You were in the middle of the living room, laying on a towel Daddy had used to clean things up after you'd gotten sick. And you were still getting sick. And I heard your labored breathing.
Daddy and I had the same thought. It's time.
He stayed with the kids in the wee hours of the morning after he helped me get you into the car. The dog that would go crazy for a car ride (and get sick after 45 minutes) was now as still as a turtle. He said his goodbyes to you and I left, bawling like a baby all the way. The five-minute drive felt like forever as I told you how I felt, how sorry I was I wasn't a better mom to you. You sat there, motionless, as I pet you.
I carried you into the clinic in the middle of the night. The wait for them to come and prep you felt like an eternity. I sat there, blubbering alone like a buffoon in a room that reeked of bleach. Hearing every second click on the purple flower wall clock. Looking at a framed photo on the wall of a little white and brown dog with the inscription "Darby" and wondering, "Who the eff is Darby?" Cradling you like a baby and listening to your raspy breathing. It almost seemed, as I looked into your eyes, like you could see me, too. Almost.

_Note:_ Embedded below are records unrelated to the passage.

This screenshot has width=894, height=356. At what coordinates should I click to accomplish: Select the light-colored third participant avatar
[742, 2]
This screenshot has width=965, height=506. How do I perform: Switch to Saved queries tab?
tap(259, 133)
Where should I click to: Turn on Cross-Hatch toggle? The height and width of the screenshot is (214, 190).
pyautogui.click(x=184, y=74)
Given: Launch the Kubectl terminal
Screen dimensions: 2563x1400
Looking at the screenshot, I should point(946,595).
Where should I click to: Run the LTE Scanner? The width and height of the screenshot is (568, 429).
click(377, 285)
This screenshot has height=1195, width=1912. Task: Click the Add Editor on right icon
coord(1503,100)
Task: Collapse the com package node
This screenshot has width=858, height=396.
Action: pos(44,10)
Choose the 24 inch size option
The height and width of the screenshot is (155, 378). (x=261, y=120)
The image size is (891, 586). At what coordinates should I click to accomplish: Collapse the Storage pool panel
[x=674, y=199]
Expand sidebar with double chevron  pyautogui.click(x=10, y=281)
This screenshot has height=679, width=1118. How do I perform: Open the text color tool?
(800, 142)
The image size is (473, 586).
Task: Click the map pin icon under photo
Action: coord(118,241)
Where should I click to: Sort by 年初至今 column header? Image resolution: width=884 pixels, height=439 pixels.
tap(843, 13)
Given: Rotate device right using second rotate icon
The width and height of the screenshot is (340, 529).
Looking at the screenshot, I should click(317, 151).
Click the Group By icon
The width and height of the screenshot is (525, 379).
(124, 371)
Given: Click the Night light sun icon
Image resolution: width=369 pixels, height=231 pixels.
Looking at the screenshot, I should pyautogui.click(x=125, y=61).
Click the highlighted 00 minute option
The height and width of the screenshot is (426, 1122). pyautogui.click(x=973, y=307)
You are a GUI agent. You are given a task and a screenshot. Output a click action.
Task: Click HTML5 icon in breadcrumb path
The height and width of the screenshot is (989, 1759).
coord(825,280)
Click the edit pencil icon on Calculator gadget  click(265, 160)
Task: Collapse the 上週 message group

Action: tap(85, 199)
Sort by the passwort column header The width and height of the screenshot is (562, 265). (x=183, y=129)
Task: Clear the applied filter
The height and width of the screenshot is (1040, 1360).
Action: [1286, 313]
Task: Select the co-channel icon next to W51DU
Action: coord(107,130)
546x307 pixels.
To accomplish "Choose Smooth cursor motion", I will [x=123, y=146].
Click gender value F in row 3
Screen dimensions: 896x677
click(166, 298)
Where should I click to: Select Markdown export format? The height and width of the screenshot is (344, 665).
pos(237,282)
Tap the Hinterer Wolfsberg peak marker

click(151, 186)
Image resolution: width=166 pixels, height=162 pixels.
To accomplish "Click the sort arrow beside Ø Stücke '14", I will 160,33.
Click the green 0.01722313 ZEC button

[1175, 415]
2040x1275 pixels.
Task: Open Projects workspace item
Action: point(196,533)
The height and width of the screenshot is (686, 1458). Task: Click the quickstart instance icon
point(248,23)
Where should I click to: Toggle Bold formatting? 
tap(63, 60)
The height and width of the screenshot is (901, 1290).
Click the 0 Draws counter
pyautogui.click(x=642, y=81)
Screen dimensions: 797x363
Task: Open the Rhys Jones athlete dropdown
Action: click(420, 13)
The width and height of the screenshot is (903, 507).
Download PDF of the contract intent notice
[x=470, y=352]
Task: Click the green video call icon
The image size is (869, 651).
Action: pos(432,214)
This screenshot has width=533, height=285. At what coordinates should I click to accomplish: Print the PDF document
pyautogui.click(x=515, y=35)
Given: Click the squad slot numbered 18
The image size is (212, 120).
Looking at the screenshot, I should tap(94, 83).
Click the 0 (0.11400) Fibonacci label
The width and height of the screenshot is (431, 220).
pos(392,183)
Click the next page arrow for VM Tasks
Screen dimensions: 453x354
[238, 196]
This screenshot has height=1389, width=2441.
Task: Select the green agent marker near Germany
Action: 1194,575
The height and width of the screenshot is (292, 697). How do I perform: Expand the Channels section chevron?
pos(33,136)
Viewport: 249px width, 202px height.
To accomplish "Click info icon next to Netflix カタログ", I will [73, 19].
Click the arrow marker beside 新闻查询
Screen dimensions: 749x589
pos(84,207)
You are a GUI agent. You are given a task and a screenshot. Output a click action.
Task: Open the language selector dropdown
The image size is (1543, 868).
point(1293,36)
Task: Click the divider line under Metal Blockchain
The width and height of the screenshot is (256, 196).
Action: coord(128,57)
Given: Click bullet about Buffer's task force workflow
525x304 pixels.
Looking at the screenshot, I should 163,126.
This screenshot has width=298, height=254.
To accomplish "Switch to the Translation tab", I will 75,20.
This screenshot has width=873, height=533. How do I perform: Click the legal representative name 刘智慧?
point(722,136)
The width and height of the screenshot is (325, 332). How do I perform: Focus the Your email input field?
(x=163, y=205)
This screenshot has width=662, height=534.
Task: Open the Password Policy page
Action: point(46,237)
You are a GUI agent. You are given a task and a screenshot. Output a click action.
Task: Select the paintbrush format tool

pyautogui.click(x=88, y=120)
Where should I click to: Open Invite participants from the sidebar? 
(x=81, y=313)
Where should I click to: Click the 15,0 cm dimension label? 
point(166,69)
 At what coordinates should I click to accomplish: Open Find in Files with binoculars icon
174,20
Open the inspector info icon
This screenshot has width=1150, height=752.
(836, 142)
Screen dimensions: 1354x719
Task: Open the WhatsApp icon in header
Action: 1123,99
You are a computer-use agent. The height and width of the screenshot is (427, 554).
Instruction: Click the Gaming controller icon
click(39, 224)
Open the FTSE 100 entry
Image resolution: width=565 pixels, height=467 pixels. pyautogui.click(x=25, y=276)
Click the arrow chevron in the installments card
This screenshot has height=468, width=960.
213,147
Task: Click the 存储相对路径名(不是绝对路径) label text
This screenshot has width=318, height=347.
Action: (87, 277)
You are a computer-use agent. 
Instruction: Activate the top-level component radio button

I signed the paperwork, paid the couple hundred dollars for it to be done and for your ashes to be returned to me. I couldn't, just couldn't, agree to hand you over for a communal cremation. I wanted you to come home, at some point.
And finally, it was time. They prepped you with the IV, gave you something to make you comfortable, and laid you down on a Thomas the Train blanket (I would have brought a Mickey blanket if I knew you were going to lay in that shit). I held you and told you I loved you. And then it was over.
I took the few minutes they gave me afterwards to love you some more. Pet your wiry fur. Run my fingers over the reddish patches on your back. Pat that cute little cow belly that had become so small in a matter of weeks. And realized that, sometimes, walking out the door is the hardest part. After several minutes, I finally did.
I hope you had a good life, my sweet Peanut. You certainly brought much to ours. I hope that you're that crazy little puppy once more, able to see again and chasing lizards on a fence up there.
And I hope that Doggie Heaven and People Heaven aren't separate kingdoms. Because at some point, I'm bringing the bubbles.